Abstract 431: Impact of Liver-Specific Transgenic Overexpression of Drosophila and Human MTP on Diet-Induced Hepatic Steatosis and Lipoprotein Secretion

Abstract

Microsomal triglyceride transfer protein (MTP) is essential for the formation of apolipoprotein B (apoB)-containing lipoproteins. Previous results established that invertebrate forms of MTP (e.g., Drosophila ) are capable of phospholipid (PL) transfer, whereas vertebrate forms of MTP (e.g., human) engage in both PL and triglyceride (TG) transfer.

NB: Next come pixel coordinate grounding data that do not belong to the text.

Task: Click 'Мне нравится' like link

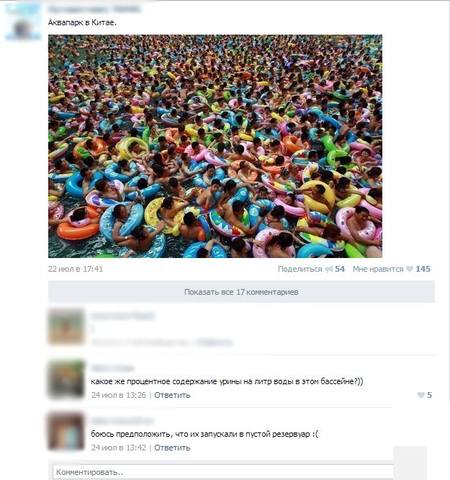Action: pos(378,269)
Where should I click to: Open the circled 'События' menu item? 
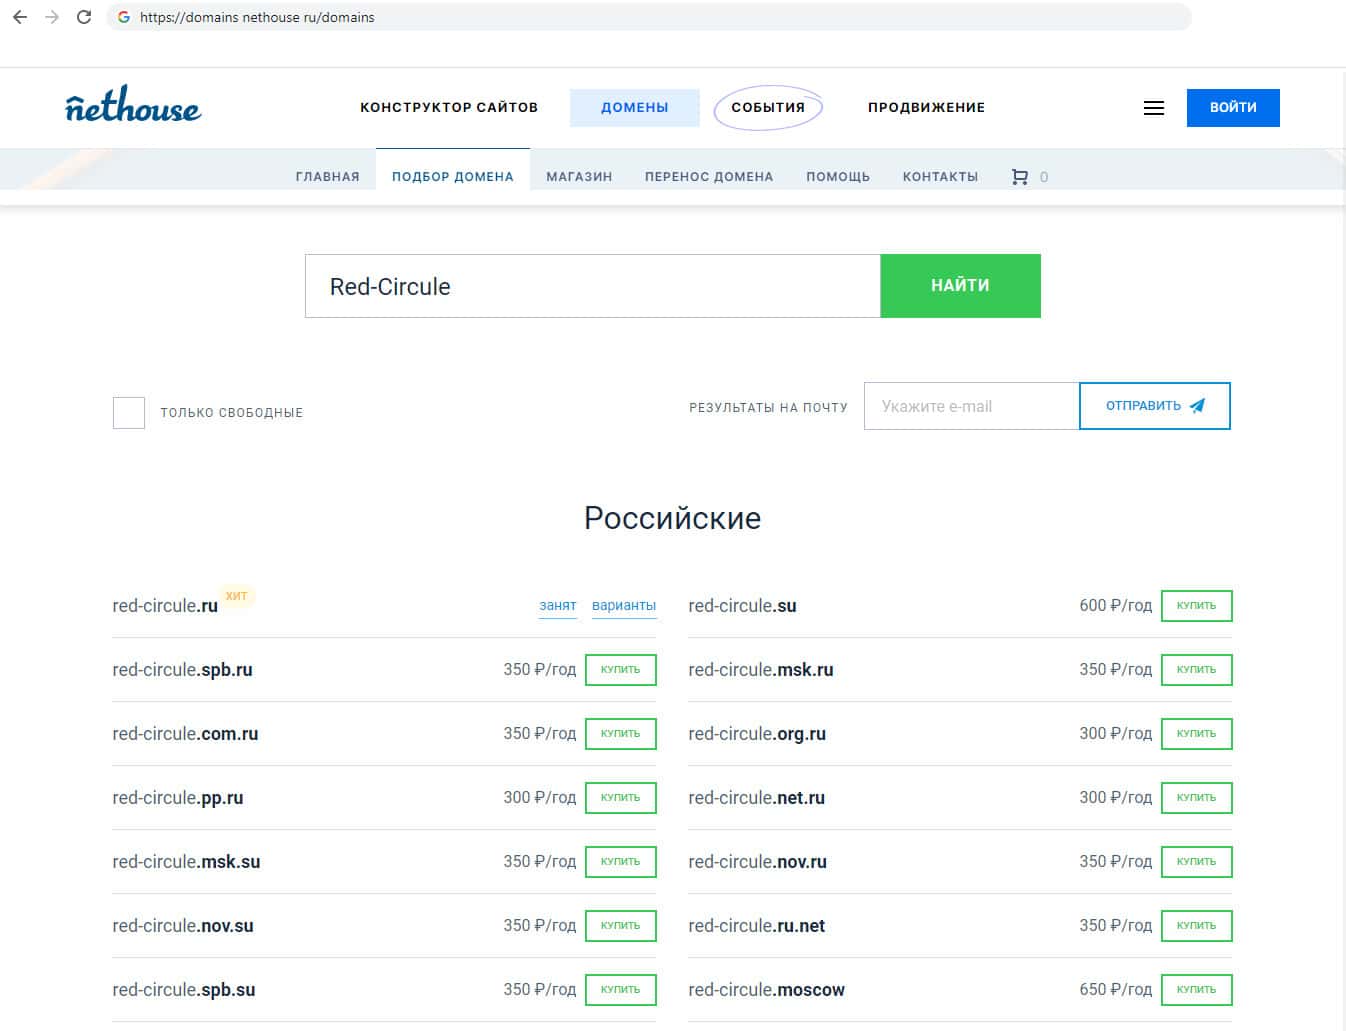(767, 108)
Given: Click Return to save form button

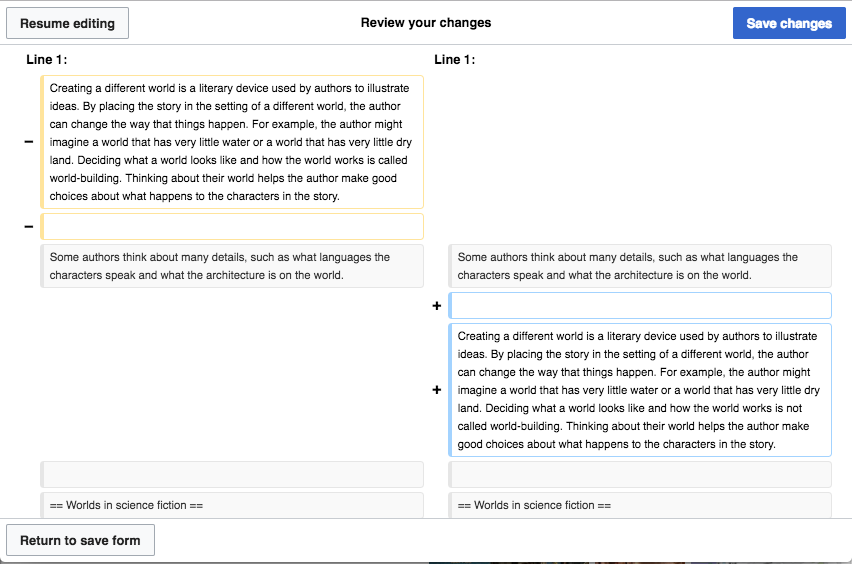Looking at the screenshot, I should pyautogui.click(x=80, y=540).
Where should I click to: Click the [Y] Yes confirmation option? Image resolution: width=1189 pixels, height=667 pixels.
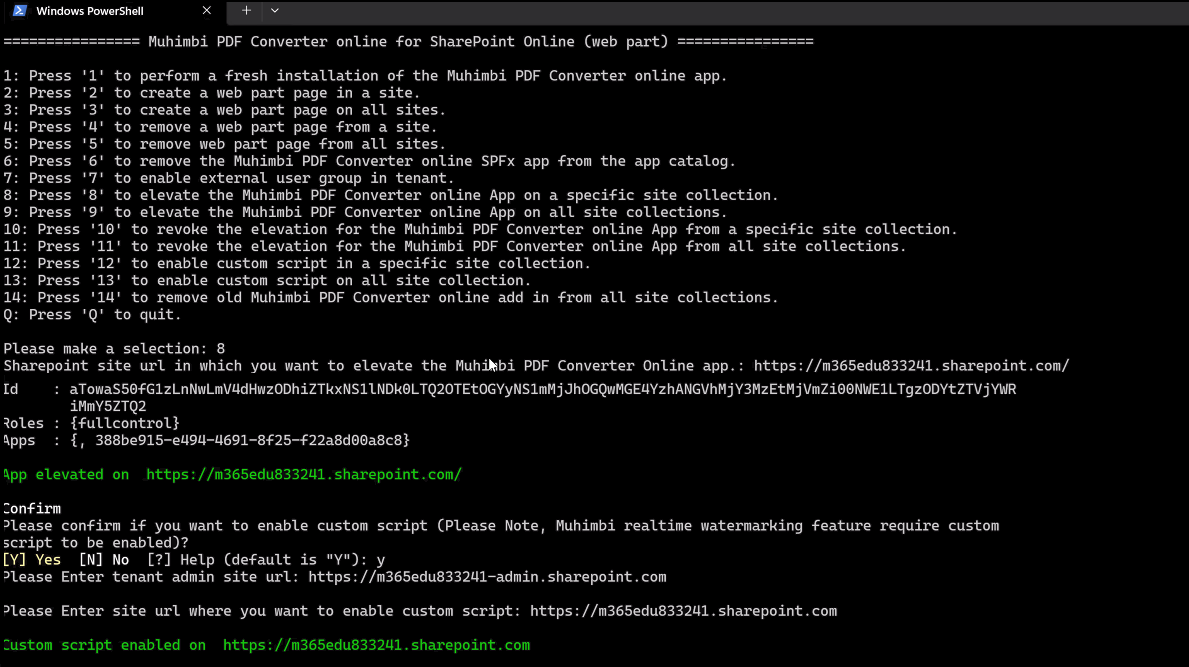[32, 560]
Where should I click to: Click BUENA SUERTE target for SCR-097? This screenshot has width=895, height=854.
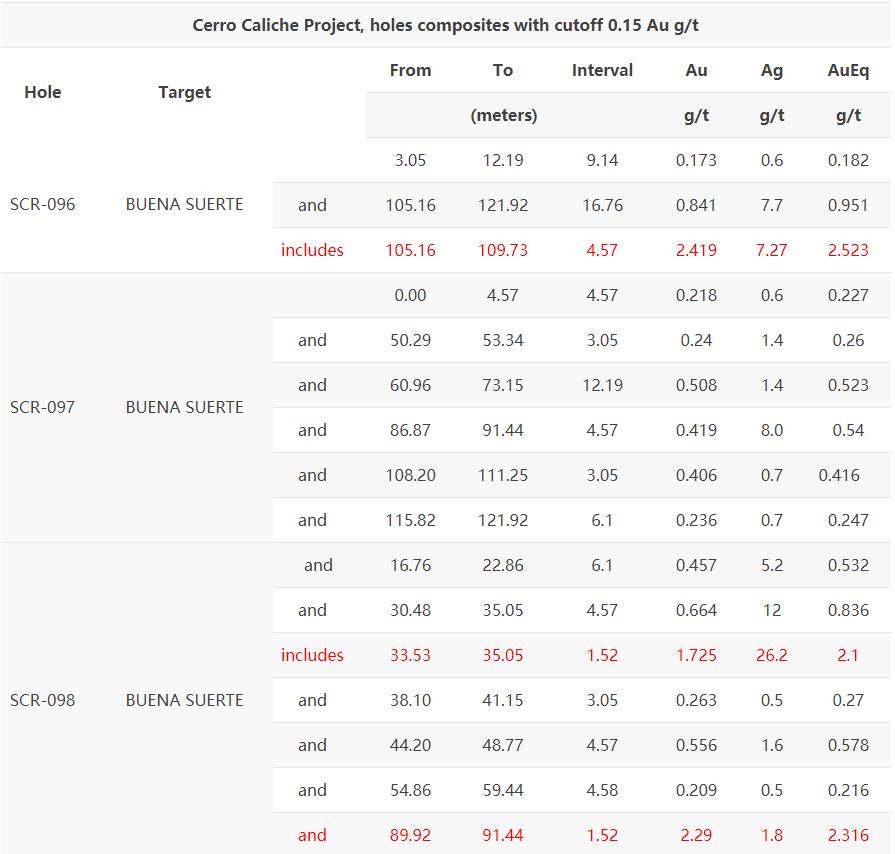click(184, 407)
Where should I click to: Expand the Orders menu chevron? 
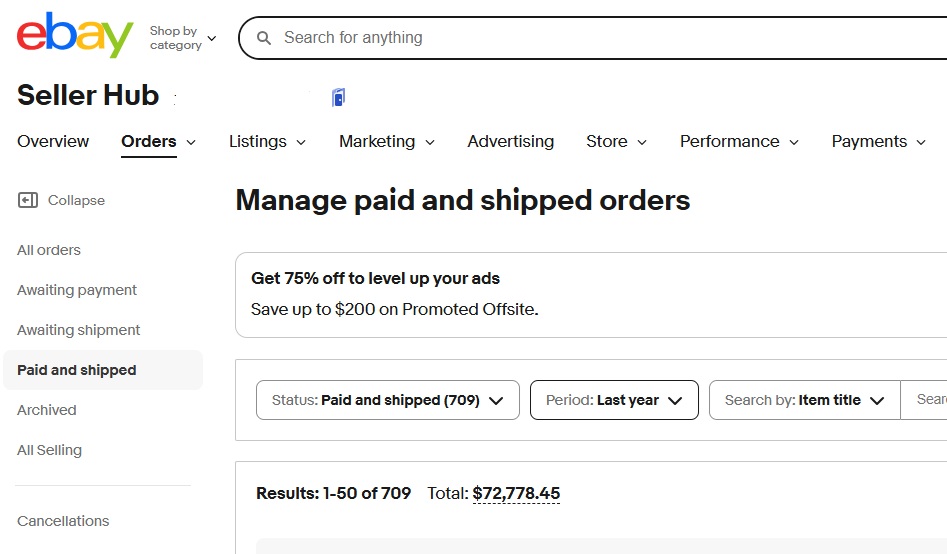(x=191, y=143)
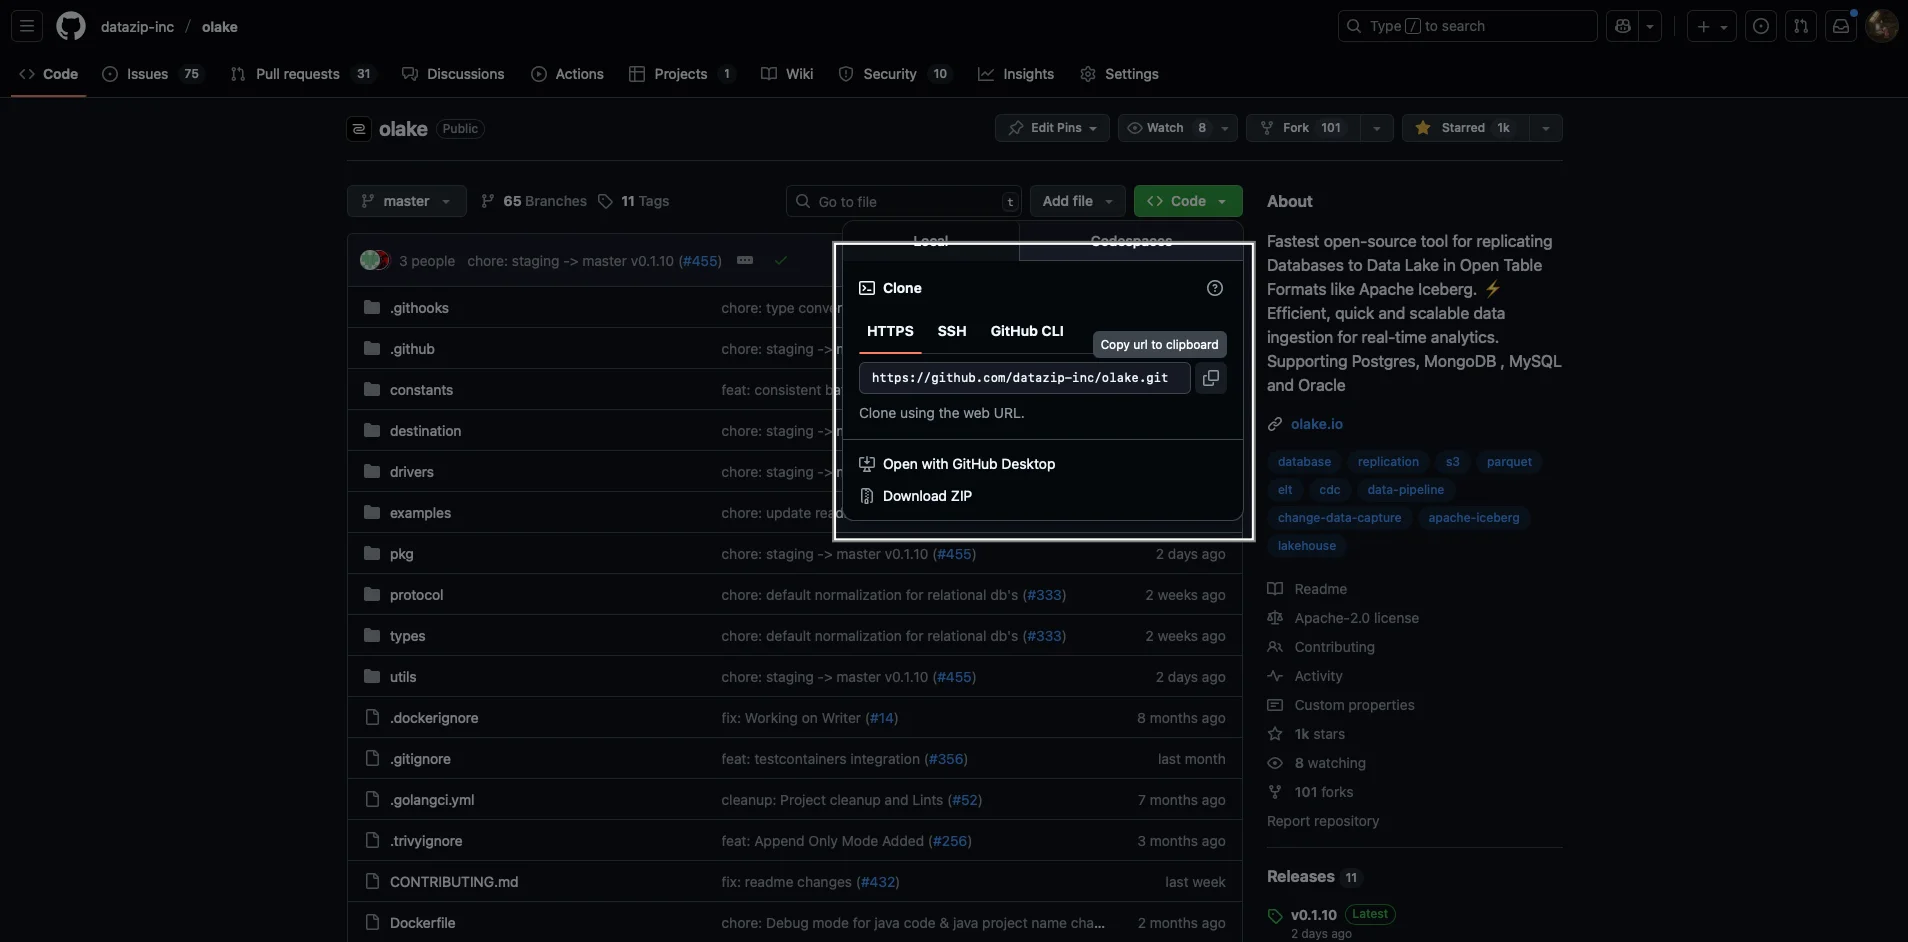This screenshot has width=1908, height=942.
Task: Expand the Add file dropdown
Action: click(x=1077, y=201)
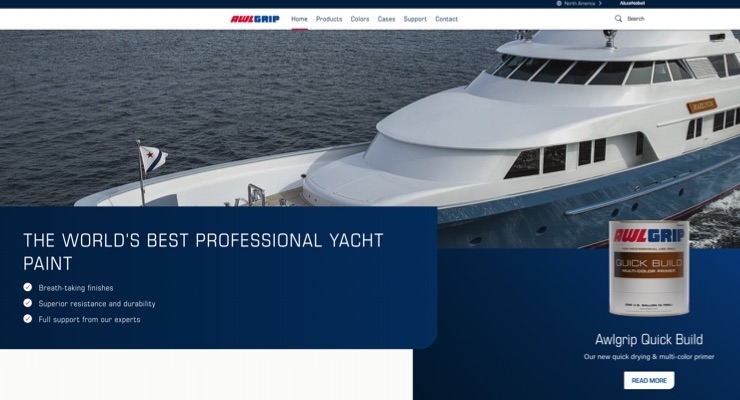The width and height of the screenshot is (740, 400).
Task: Open the Awlgrip Quick Build heading link
Action: [x=649, y=339]
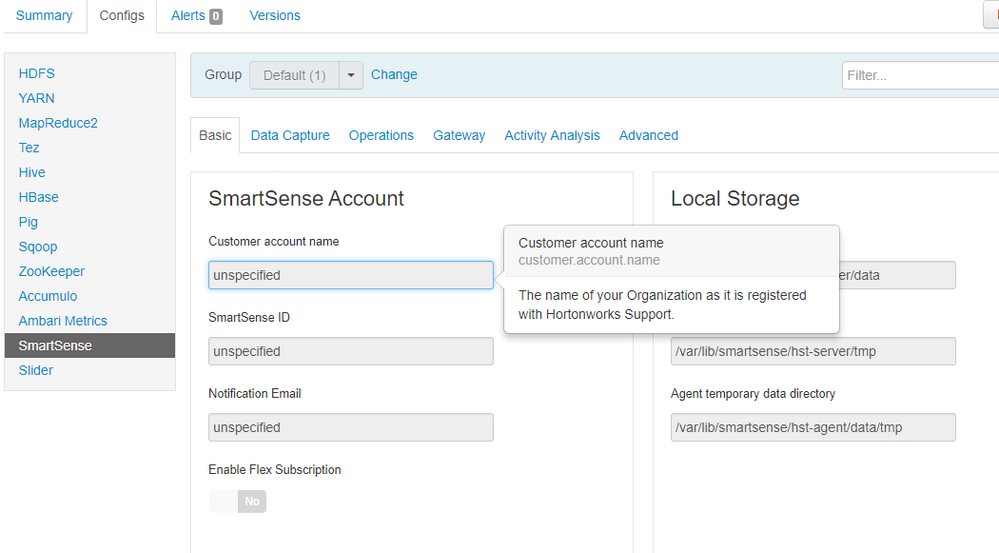
Task: Click the Customer account name field
Action: tap(350, 275)
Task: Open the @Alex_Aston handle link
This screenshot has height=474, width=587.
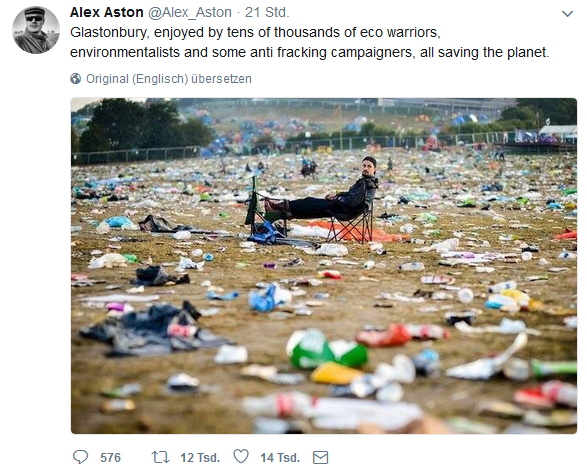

To determine, in vivo, whether the PL and TG transfer activities of MTP play different roles in lipoprotein formation and protection from hepatic steatosis, we created B6D2F1 mice that express human MTP (hMTP) or Drosophila MTP (dMTP) under the control of the apoE 5’ proximal promoter and 3’ hepatic control region in the plasmid pLIV11. Immunoblot analysis confirmed that transgenic expression was limited to the liver and that expression of the transgenes did not impact the abundance of endogenous mouse MTP. To assess the ability of MTP to protect mice from hepatic steatosis, dMTP transgenic mice, hMTP transgenic, and wild type (WT) littermates were placed on a high fat (45% from lard) and cholesterol (0.2%) diet for eight weeks. Mice displayed no significant differences in plasma TG or total plasma cholesterol; however, hMTP mice displayed a trend toward reduced liver TG content, indicating that chronic MTP overexpression may protect the liver from hepatic lipid accumulation. Surprisingly, however, a 2-fold increase in liver TG was observed in two separate founder lines of dMTP transgenic mice. H&E staining confirmed an increase in neutral lipid accumulation in mice expressing the dMTP transgene, relative to both WT and hMTP mice. Quantitative PCR analysis did not reveal changes in expression of genes responsible for hepatic lipogenesis or lipid oxidation. These data complement earlier studies using adenovirus-mediated expression, indicating that acute hMTP and dMTP expression in liver-specific MTP knockout mice can reverse hepatic steatosis caused by MTP deficiency. In contrast, chronic hepatic overexpression of dMTP in a wild type background appears to interfere with endogenous lipoprotein formation and secretion. Understanding the basis for this phenotype may provide insights into how the specific lipid transfer and other activities of MTP contribute to apoB lipoprotein formation.